P
Phil Lewis
Apologies as this turned out to be rather lengthy....
I run a development engineering lab for a financial services company and we
are running into a rather peculiar but very troubling problem on some of our
performance servers when copying, moving or backing up very large files,
i.e. files greater than about 52 Gigabytes in size (yes GB not MB).
Primarily these are SQL Server database files but we also see the same
problems copying or relocating large Virtual Server Hard Drive files of that
size or larger.
The problem is actually an old one that I think has not been dealt with, the
end result for us on Windows Server 2000 and Windows Server 2003 R2 is that
after copying about 52 Gbytes of the file, Windows starts reporting "Windows
delayed write" errors and at that point the file copy collapses and stops.
Although the system reports the copy is still running, no further data is
being successfully copied. All the file IO and other windows processes
slowdown considerably (more on this in a little bit). In each case where a
delayed write error is generated, Event Viewer shows the first error as
being event ID 50 and or Event 26. The problem is seen when using Drive
letters and UNC paths and we asked about hotfixes for Server 2003 SP2 but
were told by support there were none as the fix described in KB Article
890352 [ http://support.microsoft.com/kb/890352/ ] was rolled into SP2 and
did not apply to our issue.
We have only recently begun to see these problems because until recently
most of our performance testing model used fairly small working sets for
data (typically under 100GB total) and thus each file-group in our databases
was less than 40GB so we never really saw a problem.

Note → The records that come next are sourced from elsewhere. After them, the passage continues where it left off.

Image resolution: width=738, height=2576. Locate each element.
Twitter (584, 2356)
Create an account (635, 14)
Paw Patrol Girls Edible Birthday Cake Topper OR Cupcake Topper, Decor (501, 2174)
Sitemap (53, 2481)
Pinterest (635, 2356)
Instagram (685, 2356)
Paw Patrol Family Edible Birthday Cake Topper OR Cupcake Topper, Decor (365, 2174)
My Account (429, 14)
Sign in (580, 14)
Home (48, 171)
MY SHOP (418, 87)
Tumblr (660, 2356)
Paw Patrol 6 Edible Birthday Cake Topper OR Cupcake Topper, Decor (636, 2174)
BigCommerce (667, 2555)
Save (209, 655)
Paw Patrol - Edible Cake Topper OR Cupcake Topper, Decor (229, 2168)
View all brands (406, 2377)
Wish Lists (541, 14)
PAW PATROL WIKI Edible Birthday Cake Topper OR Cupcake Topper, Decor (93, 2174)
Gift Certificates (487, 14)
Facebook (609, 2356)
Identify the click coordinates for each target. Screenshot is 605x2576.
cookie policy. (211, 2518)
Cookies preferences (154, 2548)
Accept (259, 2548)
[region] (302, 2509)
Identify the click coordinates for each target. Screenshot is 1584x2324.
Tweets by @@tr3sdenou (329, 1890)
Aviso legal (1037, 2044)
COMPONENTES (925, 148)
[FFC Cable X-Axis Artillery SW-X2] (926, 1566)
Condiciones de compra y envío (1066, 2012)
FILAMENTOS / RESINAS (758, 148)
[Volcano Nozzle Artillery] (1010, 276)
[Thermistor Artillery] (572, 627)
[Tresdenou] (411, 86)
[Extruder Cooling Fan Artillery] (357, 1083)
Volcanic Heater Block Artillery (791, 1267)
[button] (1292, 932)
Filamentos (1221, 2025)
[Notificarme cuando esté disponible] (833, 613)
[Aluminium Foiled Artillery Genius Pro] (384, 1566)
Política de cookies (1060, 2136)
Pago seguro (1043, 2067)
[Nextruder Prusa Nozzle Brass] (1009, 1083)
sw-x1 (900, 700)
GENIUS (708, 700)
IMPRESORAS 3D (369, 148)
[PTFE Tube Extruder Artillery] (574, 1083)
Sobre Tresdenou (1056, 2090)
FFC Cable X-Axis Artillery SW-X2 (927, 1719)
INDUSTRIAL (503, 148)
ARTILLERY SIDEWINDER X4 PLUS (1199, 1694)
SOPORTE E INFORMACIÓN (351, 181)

I've seen this problem
on ALL versions of Windows including Server 2008. In the server 2008 case,
the O/S collapses completely and cannot be shutdown.In most cases we have to
power-off the server to get the problem system to recover, no delayed write
error is reported on server 2008.
I've tested this on a variety of servers (listed next) and in as many cases
as possible I tested on multiple servers with the same config and with
different O/S editions. I also tested one of the servers that was
experiencing the problems first, using small files (files from 1byte up to
40 GigaBytes in size). The test set I use is approx 870GB in total size and
has been continuously copying for about 40 days now continuously on this
server, I think at last check it had copied around 2,973 Terabytes of data
on this server, all without error.
Primary Test Servers and configurations
HP ML570 Quad Xeon w/ 16GB Ram and 1.2TBytes local storage + 3.4TB SAN
storage on a Nexsan Sataboy Box. WinSvr 2003R2 SP2 x86 and x64.
HP DL580 Dual Xeon w/8Gb or 16Gb Ram and 1.2TB Local Storage + 3.4 TB SAN
Storage on a Nexsan Sataboy Box. WinSvr 2003R2 SP2 x86 and x64.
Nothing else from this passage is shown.